List-Id: <gcc-patches.gcc.gnu.org>

On Mon, Aug 29, 2022 at 7:29 AM liuhongt via Gcc-patches
<gcc-patches@gcc.gnu.org> wrote:
>
> >Looks good overall - a few comments inline.  Also can you please add
> >SLP support?
> >I've tried hard to fill in gaps where SLP support is missing since my
> >goal is still to get
> >rid of non-SLP.
> For slp with different induction type, they need separate iv update and
> an vector permutation.
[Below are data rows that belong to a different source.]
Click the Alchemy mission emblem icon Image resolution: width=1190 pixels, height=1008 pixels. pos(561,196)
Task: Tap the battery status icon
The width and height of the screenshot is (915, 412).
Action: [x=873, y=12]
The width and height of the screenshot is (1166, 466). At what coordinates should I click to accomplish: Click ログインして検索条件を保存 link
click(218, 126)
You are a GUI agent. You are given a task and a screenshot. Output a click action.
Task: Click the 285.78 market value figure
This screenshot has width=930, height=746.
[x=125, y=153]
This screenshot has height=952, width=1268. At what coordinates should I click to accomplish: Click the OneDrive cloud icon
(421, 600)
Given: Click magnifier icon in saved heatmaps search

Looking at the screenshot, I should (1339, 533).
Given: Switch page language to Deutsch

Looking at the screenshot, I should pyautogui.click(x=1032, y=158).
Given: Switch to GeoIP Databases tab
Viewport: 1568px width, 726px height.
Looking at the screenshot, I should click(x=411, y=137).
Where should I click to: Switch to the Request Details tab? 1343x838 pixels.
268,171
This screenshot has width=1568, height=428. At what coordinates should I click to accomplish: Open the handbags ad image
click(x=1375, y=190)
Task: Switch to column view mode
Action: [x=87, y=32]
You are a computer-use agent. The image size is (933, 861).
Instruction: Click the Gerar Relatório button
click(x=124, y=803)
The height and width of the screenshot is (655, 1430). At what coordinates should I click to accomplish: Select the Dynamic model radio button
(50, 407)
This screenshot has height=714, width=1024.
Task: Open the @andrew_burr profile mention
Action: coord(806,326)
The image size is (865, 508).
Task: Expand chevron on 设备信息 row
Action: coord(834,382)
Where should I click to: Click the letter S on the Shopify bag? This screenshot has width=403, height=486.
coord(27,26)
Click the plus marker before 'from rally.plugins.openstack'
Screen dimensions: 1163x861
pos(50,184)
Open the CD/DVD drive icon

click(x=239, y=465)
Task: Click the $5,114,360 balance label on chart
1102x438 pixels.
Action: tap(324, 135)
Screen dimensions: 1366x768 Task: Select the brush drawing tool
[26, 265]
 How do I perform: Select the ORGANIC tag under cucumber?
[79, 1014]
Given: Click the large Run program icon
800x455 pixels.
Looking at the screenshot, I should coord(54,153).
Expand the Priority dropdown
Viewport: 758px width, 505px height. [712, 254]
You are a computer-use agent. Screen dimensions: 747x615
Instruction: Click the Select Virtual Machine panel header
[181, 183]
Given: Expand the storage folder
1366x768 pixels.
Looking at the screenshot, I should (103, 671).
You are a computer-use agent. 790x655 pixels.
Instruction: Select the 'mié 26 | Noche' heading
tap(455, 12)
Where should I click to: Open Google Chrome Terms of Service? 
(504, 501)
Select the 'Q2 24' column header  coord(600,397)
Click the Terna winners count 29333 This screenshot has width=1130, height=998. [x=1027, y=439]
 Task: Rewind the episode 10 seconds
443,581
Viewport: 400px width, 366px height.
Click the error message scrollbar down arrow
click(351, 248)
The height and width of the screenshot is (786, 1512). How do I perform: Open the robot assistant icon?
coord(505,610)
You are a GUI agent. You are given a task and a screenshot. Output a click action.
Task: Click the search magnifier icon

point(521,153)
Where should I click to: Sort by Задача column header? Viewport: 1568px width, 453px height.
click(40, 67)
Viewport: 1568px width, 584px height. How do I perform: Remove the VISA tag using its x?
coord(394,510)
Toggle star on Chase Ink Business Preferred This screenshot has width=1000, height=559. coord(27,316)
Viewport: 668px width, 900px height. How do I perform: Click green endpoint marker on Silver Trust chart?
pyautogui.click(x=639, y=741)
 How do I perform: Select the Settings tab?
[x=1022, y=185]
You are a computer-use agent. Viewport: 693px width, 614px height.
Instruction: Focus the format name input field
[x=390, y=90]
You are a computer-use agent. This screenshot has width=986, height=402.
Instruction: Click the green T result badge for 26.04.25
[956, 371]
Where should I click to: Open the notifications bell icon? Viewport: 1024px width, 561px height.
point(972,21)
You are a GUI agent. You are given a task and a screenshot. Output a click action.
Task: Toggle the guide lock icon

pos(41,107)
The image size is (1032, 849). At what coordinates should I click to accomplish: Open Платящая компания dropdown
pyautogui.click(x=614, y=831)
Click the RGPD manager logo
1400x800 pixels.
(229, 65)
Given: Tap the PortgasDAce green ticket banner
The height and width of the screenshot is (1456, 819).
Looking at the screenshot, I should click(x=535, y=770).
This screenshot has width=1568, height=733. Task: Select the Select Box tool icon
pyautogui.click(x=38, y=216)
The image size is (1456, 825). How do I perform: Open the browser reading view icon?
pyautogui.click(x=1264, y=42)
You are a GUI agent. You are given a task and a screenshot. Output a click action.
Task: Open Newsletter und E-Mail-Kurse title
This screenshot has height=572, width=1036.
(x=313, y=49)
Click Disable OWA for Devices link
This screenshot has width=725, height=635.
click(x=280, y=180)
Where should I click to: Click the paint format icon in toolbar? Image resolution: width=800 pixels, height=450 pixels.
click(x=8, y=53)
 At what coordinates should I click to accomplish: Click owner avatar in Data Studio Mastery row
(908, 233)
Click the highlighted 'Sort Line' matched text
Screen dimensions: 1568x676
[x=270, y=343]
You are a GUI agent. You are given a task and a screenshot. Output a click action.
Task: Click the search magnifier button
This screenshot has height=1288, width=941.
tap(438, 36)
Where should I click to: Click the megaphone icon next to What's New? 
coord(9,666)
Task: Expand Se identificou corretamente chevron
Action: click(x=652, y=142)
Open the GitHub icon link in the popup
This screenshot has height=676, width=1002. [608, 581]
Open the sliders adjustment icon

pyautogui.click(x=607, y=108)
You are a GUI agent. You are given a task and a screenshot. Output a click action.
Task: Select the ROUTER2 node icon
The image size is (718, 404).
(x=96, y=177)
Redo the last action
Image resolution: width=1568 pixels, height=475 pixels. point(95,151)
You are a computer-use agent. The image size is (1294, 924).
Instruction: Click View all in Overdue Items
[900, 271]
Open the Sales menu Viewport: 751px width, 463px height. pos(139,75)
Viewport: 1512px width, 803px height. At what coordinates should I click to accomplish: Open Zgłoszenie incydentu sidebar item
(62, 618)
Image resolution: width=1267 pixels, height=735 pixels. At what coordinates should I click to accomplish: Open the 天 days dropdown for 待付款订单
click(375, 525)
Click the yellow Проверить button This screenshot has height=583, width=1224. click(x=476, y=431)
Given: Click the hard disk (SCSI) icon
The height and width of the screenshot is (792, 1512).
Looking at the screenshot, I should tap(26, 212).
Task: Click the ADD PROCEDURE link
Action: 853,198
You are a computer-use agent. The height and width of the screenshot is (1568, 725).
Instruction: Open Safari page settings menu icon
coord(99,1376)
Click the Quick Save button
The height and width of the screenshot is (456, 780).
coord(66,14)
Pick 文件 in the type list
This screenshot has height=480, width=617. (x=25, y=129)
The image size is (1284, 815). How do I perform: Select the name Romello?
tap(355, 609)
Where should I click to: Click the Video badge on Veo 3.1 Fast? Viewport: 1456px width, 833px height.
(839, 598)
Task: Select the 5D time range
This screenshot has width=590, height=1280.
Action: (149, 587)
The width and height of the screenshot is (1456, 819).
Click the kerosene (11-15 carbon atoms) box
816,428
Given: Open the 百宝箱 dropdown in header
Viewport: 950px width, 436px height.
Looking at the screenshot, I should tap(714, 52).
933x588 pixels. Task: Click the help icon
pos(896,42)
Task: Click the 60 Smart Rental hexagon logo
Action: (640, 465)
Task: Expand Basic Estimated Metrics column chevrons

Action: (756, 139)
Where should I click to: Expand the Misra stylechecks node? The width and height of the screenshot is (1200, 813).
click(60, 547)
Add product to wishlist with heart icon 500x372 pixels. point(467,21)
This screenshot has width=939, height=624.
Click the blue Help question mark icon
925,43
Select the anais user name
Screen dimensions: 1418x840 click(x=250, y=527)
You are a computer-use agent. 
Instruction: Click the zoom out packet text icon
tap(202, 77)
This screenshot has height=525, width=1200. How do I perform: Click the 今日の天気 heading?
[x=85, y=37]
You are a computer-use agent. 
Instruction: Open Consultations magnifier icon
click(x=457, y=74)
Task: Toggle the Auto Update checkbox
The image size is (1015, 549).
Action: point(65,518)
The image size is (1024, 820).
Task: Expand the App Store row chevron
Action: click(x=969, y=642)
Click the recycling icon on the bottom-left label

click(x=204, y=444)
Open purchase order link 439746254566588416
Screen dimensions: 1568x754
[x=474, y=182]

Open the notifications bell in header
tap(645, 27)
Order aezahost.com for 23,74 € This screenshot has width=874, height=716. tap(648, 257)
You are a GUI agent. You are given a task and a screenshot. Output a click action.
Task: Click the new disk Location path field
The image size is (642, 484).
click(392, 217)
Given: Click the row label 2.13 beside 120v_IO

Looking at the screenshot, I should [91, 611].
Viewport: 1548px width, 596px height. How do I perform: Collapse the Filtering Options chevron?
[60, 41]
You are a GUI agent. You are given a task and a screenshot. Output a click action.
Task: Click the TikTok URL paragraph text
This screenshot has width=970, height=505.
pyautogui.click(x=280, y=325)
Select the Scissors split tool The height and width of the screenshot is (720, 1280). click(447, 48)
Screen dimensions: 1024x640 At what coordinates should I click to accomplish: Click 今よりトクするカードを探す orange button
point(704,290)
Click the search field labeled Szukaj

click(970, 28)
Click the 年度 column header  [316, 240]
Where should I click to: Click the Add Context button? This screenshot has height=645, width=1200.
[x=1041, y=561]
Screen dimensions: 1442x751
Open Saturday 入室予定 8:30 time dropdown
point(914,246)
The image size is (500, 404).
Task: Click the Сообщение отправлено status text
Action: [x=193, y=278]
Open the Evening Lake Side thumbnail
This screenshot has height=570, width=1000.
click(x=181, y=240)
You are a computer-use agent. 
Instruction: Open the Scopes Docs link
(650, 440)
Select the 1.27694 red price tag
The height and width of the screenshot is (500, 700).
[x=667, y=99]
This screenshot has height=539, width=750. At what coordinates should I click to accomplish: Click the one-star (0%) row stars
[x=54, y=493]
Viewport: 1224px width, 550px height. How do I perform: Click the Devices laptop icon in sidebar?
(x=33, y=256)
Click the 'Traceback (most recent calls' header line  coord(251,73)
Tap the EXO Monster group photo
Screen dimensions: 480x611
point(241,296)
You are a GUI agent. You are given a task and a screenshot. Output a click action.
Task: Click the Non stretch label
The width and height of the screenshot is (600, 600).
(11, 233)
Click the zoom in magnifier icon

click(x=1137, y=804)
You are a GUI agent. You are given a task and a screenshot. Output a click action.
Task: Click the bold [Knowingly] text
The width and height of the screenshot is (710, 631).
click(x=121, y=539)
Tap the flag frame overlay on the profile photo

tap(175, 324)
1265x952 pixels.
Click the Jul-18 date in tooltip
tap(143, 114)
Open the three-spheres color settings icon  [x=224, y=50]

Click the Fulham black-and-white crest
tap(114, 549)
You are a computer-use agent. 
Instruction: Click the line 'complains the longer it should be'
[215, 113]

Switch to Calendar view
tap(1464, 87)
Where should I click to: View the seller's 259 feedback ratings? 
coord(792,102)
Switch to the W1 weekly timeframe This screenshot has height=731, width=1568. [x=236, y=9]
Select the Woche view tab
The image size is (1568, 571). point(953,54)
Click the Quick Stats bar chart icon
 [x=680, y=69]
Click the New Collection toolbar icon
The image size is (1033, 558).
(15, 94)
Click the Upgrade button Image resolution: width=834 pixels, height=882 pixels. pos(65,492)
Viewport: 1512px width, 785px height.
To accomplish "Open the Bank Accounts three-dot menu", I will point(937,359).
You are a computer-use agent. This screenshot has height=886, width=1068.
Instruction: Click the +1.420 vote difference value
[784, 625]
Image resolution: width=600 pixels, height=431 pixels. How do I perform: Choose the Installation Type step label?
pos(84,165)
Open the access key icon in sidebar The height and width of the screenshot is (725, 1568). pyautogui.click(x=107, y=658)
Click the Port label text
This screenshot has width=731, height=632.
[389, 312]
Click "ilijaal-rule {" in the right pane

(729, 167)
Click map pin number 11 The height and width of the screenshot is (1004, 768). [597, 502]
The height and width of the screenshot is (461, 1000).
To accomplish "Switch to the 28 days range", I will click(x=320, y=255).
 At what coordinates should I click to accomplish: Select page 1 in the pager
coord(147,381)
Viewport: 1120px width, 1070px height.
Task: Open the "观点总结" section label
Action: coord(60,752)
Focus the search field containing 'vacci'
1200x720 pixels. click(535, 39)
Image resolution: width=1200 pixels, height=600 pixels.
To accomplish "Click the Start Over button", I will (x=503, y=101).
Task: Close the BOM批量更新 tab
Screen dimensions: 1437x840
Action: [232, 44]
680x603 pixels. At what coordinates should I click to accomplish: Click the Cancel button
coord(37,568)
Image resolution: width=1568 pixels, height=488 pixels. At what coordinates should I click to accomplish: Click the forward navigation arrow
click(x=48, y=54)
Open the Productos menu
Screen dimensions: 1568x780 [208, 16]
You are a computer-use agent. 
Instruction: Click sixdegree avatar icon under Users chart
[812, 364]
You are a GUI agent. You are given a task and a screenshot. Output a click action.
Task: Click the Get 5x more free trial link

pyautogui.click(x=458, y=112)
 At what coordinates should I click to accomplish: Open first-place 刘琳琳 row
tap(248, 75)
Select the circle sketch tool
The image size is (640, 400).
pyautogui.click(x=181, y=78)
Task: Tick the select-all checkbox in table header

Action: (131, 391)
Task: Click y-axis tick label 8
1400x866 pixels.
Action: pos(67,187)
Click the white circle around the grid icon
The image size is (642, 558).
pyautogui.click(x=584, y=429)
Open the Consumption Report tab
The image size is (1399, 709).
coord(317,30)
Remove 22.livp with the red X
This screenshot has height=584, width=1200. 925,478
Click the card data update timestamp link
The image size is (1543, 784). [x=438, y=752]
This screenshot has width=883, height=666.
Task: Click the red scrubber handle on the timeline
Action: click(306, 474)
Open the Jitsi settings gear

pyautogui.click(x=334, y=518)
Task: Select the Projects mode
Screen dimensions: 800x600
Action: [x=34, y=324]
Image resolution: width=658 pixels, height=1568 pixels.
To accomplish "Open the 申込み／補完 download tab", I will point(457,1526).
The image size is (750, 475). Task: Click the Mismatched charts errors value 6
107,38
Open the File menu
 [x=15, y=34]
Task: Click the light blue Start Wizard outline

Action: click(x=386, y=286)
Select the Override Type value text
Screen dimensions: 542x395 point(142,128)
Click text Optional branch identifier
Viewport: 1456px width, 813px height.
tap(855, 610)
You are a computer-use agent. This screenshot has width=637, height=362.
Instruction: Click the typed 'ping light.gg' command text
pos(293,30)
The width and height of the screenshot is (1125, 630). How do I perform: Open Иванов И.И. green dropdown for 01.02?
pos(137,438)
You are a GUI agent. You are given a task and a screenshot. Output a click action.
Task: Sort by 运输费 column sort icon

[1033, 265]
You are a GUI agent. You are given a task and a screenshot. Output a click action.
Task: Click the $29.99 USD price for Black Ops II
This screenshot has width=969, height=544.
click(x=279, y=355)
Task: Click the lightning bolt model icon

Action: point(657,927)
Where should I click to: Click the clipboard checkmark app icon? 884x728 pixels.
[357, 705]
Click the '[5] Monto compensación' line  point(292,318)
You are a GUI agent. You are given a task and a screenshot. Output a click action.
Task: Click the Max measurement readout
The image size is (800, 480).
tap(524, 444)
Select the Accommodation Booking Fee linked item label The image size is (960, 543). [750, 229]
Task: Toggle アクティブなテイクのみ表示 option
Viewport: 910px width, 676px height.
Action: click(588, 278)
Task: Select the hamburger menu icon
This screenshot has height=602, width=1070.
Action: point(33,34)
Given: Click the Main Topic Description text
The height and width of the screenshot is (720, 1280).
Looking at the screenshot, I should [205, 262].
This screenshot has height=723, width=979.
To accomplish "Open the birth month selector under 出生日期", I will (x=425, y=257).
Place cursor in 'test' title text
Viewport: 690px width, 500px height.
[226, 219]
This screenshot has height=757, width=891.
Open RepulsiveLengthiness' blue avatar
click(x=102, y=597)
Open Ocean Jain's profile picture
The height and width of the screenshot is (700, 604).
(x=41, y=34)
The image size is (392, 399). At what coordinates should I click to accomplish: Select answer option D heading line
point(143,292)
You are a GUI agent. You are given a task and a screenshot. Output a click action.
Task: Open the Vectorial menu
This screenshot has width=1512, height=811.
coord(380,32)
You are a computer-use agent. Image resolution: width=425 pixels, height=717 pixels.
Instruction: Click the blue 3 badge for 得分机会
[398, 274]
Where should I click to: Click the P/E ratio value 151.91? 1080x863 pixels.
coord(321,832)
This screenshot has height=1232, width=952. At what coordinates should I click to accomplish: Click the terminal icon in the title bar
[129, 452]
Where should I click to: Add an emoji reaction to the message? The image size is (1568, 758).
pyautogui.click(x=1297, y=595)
And if they are the same induction type, iv can
> be updated with 1 instructions w/o permutation.
> I'll add a incremental patch for that.
>
> >gcc_assert (is_a <gphi *> (loop_phi_node));
> >is shorter
> It looks like it doesn't support gphi*, just support gimple*. Since it's
> already gphi* here, I've removed the assert.
>
> >I think you should use
> >init_expr = PHI_ARG_DEF_FROM_EDGE (loop_phi_node,loop_preheader_edge (loop));
> >and loop_latch_edge (loop) for ev_expr, you can't rely on them being arg 0 / 1.
> Changed.
>
> >Likewise.  Use preheader/latch edge.
> Changed.
>
> >and those two should then go away.
> Removed.
>
> >is not vectorized?  I think it should be possible to relax
> >this.
> Relaxed.
>
> >def is never NULL so a cheaper way to write this is
> >    || ((def = SSA_NAME_DEF_STMT (ev_expr)), true)
> Changed.
>
> >not sure if we need to bother here - ideally vectorizable_live_operation would
> >give up instead (but I suppose the regular IV / induction analysis gives up
> >here as well?)
> Removed.
>
> >the above can at least go into the combined switch case
> Changed.
>
> >Seeing this - did you check whether you handle prologue peeling correctly?  The
> >same issue might show up with a vectorized epilogue.  I think you can force a
> >peeled prologue with storing unaligned and -fno-vect-cost-model (that IIRC will
> >simply optimize for the larger number of aligned memory ops)
> Update in vect_update_ivs_after_vectorizer, also support peel for unaligned cases.
>
> >since you only handle inner loop nonlinear IVs you should probably
> >swap the two checks?
> Changed.
>
> >There might be a more canonical way to build the series expr
> build_vec_series doens't add stmt to sequence, so i'll still keep VEC_SERY_EXPR here?
>
> >use types_compatible_p (...) instead of comparing TYPE_CANONICAL.
> >A small enhancement would be to support different signedness
> >(use tree_nop_conversion_p then).
> Support different signedness.
>
> >above you asserted that the conversion is only necessary for constants
> >but then fold_convert will also generate a tree NOP_EXPR for
> >some types_compatible_p types.  So maybe only do this for INTEGER_CST
> >init_expr or use init_expr = gimple_convert (...) and insert required stmts
> >on the preheader.
> Changed.
>
> >Alternatively you could perform the vector IV updates in an unsigned type?
> Changed.
>
> >why's that necessary?  can we do a MIN (vector_step, { prec-1, prec-1,
> >prec-1 ... })
> It's true for ashr, but not for ashl, lshr. For the later 2, when vector_step >= precision
> The result should be zero instead of shift by prec - 1.
>
> >> +      new_name = vect_create_nonlinear_iv_step (&stmts, step_expr,
> >> +                                               nunits, induction_type);
> >> +
> >> +      vec_step = vect_create_nonlinear_iv_vec_step (loop_vinfo, stmt_info,
> >> +                                                   new_name, vectype,
> >> +                                                   induction_type);
>
> >are these not the same as created above?are these not the same as created above?
>
> They are different, the first one is vf, this is nunits, vf could be multi copy of nunits which
> is exact this code is handled and phi_latch is updated in the former vf place.
>
>
> Bootstrapped and regtested on x86_64-pc-linux-gnu{-m32,}.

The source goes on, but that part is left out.